While conventional graphite served as a foundational carbon support in early fuel cell development due to its moderate conductivity and chemical inertness, its limited accessible surface area and sluggish interfacial charge transfer kinetics constrain its applicability in next-generation electrodes requiring atomic-level precision. In contrast, graphene’s 2D confinement effect and edge-rich architecture enable unparalleled electrocatalytic functionality, making it a quintessential upgrade over traditional graphite-based systems. Graphene, a two-dimensional monolayer of sp2-hybridized carbon atoms arranged in a hexagonal lattice, manifests an exceptional electrical conductivity, ultrahigh specific surface area (theoretical limit: 2630 m2 g−1), and superior electrochemical stability coupled with mechanical robustness [147]. These intrinsic properties establish it as a paradigm material for electrocatalytic systems, particularly in direct methanol fuel cell applications where simultaneous demands for rapid charge transfer, maximized active site exposure, and structural durability must be reconciled. Extensive studies focus on graphene functionalization strategies to modulate supported nanoparticle morphology and properties. Choi et al. [148] synthesized oxygen-functionalized graphene nanosheets (GNSs) through chemical oxidation and thermal exfoliation, achieving 80 wt% platinum loading.

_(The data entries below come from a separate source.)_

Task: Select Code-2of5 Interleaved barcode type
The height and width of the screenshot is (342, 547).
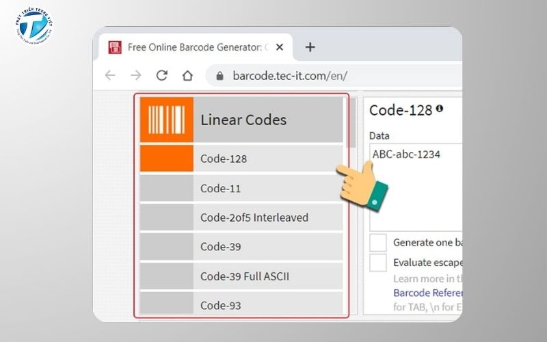Action: pos(267,218)

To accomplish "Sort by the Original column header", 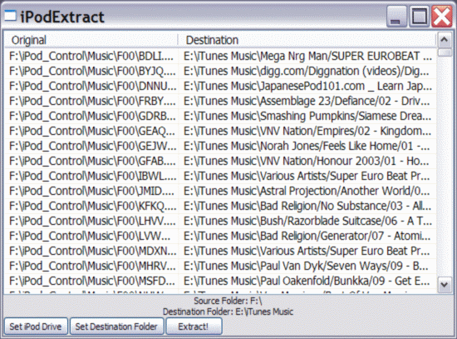I will coord(91,40).
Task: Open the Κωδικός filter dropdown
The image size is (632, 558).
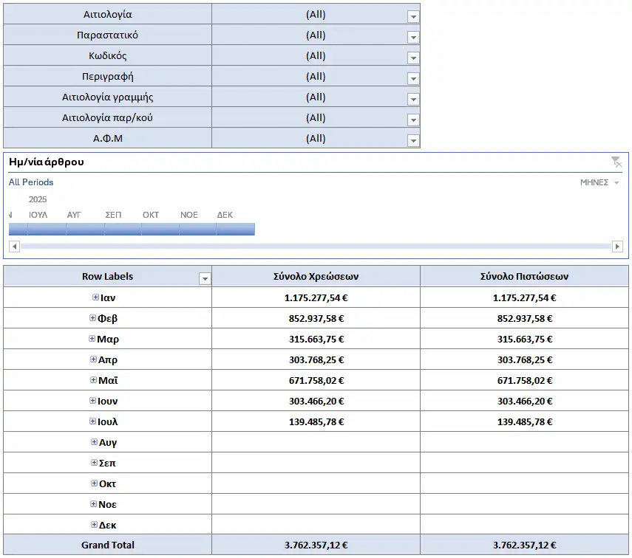Action: click(x=413, y=58)
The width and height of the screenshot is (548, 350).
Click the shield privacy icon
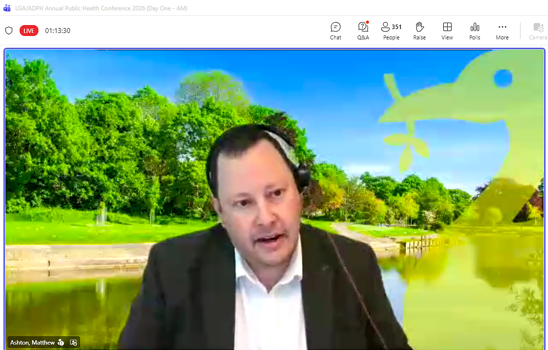pos(9,31)
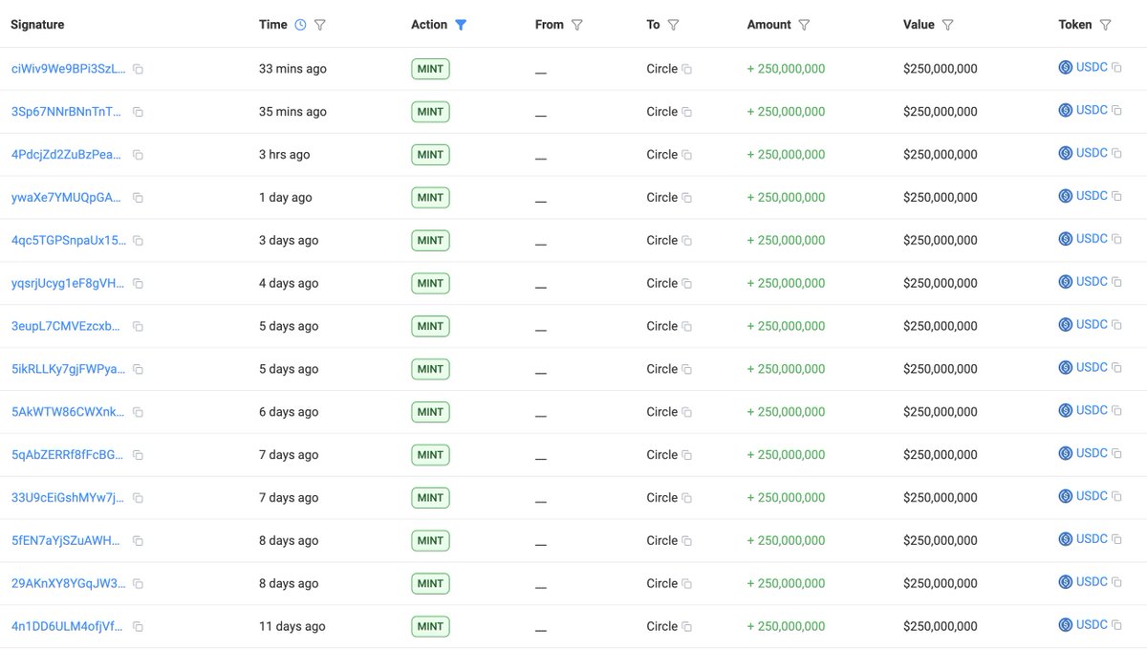This screenshot has height=650, width=1147.
Task: Copy USDC token address in 3 hrs ago row
Action: pyautogui.click(x=1116, y=154)
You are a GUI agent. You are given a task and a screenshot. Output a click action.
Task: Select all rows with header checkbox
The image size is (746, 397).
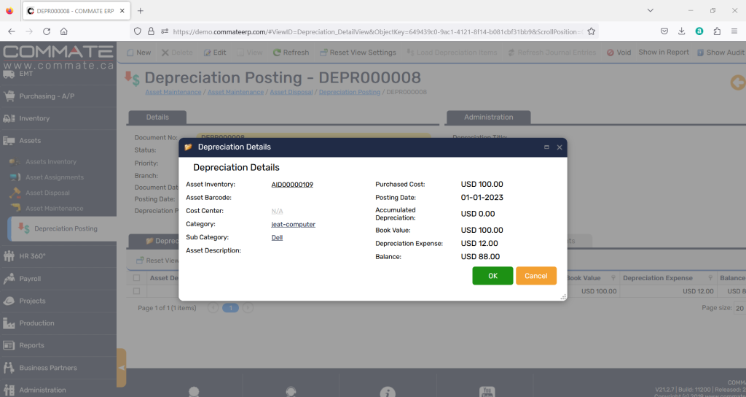tap(136, 278)
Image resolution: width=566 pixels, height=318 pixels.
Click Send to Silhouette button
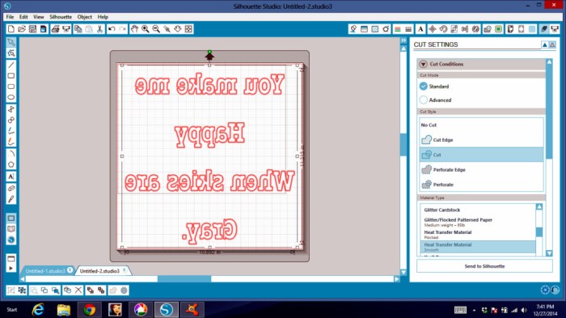point(484,266)
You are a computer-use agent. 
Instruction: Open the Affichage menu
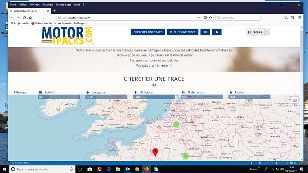click(35, 4)
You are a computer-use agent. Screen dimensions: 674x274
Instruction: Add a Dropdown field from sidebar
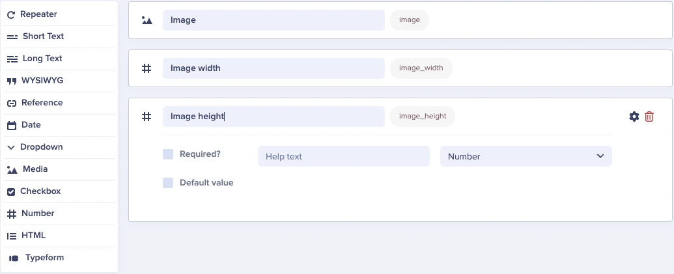[x=41, y=147]

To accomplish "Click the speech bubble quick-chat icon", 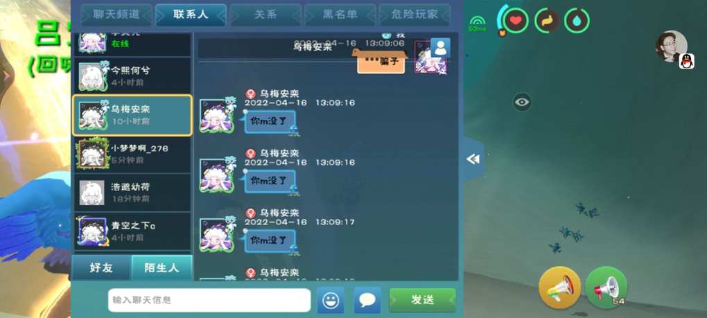I will pos(367,300).
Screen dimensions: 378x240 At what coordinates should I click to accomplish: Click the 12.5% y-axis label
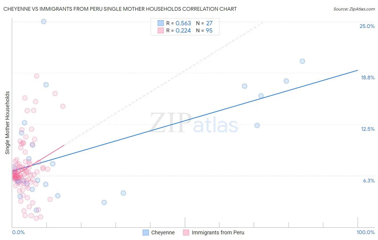coord(368,129)
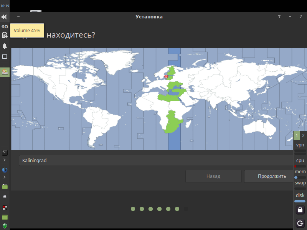Open the notifications bell icon
The height and width of the screenshot is (230, 307).
pyautogui.click(x=5, y=46)
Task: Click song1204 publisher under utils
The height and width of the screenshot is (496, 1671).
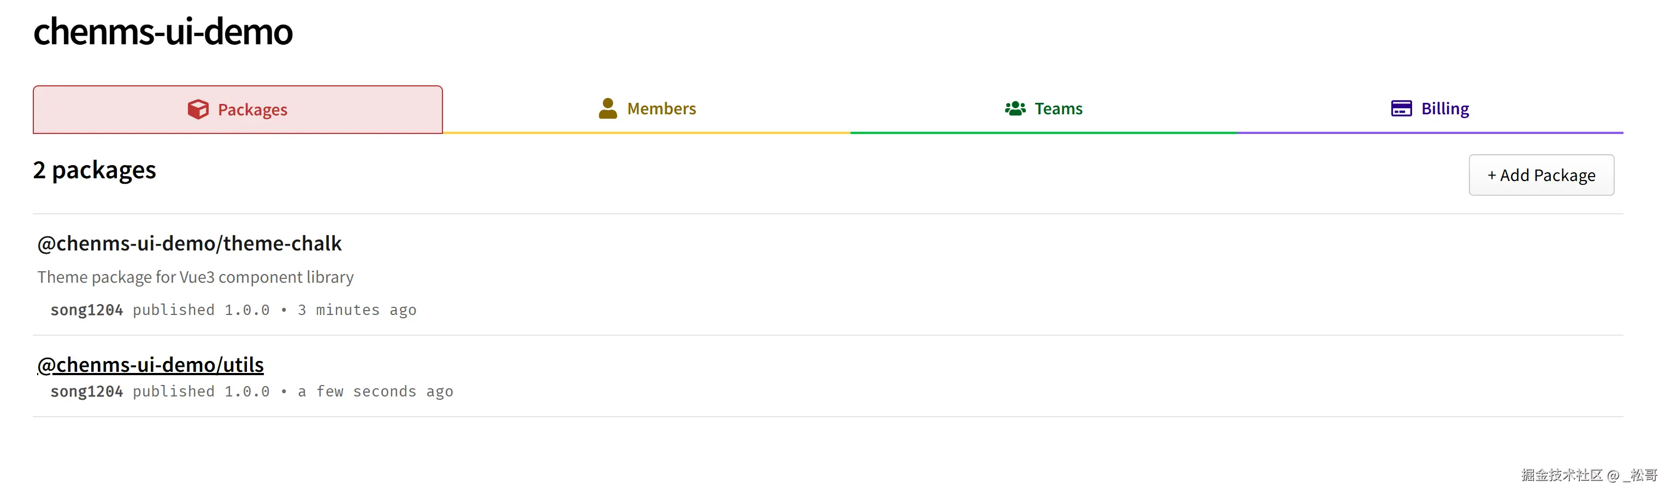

The functionalized GNSs exhibited a specific surface area of 487 m2 g−1 and electrical conductivity of 3095 S m−1. Surface oxygen groups enabled uniform Pt nanoparticle dispersion with a minimal size of 2.9 nm at 80 wt% loading, outperforming conventional supports that showed 7.0 nm particles under identical conditions. This enhancement originated from the three-dimensional layered GNS structure, which shortened reactant transport pathways through ultrathin catalytic layers while providing high-conductivity electron transfer networks. Figure 10 shows a synthesis schematic of graphene derived from graphite, with structural diagrams and scanning electron microscopy images (inset displays a high-resolution view).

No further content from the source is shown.